The CT of the chest was ordered because the Vascular Anomalies Clinic physicians saw enlarged chest vessels on a portion of an old abdominal CT and want clarity if he has enlarged pulmonary vessels.  Per the CT, he does.  A "quick" trip over to cardiology established that the cardiologist is not alarmed, and the cardiac echo and EKG now are the same as a year ago.  However, the chest may need a follow up MRI as well.... to be determined soon.

The endoscopy was the big test that we were waiting for on pins and needles, as it was to reveal whether Dr. Jennings would be able to close the now high-output fistula next week.  The disappointing news is that the bowel is more complicated than hoped.  He has two "chambers" in his bowel below the stomach, which both have connections to the fistula, and the fistula is physically necessary for draining a loop of bowel that goes nowhere.  That leads us back to the idea of needing a bigger surgery on the bowel, trying to determine if the liver is healthy enough for recovery from a larger surgery, and whether a shunt to decompress the portal hypertension is needed or not.  We essentially have 3 options it seems: 
1. do nothing (but is Peter headed for liver failure now, and we are unable to advance feeds on Peter without the fistula going up in output),
2. take a chance on the surgery (but Dr.
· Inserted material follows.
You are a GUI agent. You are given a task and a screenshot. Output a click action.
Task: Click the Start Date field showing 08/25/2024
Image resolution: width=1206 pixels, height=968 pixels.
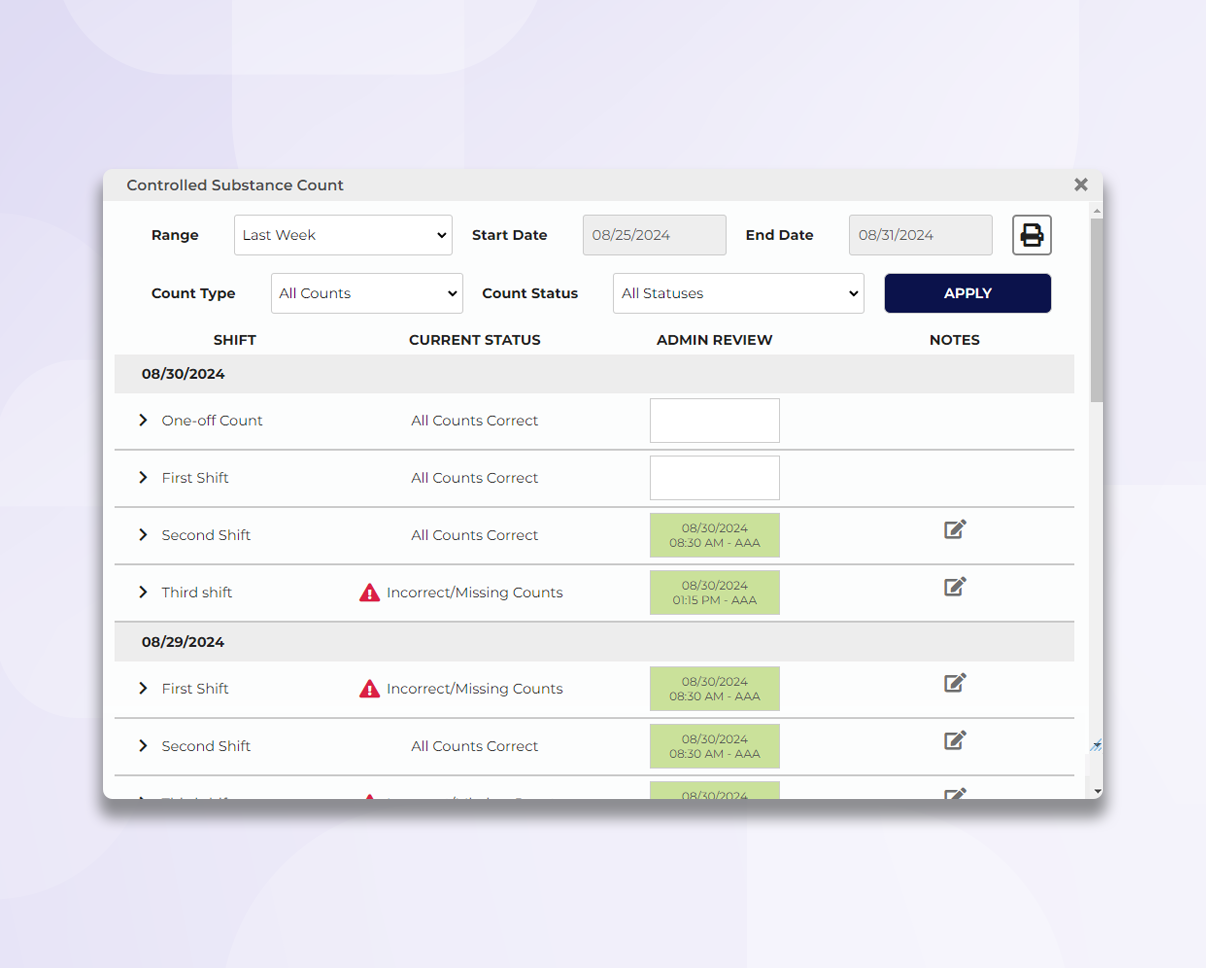(x=653, y=235)
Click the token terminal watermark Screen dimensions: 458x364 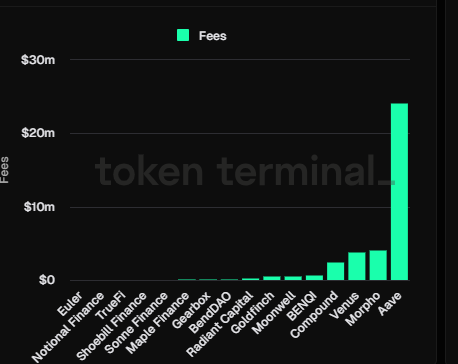click(x=245, y=171)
Jennings does not want to do that without establishing a reasonable chance that the liver can handle the surgical recovery, hence the liver imaging we did and are still planning), or
3. do transplant (but multivisceral transplants come with their own big set of problems and serious risks, and we are not clear yet if we could do an isolated liver transplant on Peter).  

We will be returning to Boston soon for the MRI, the actual meeting with the Vascular Anomalies Clinic, and hopefully leaving with answers as to whether this child is going to have surgery to get his bowel fixed enough so that we can resume advancing feeds and begin weaning him off TPN like we did a little over a year ago.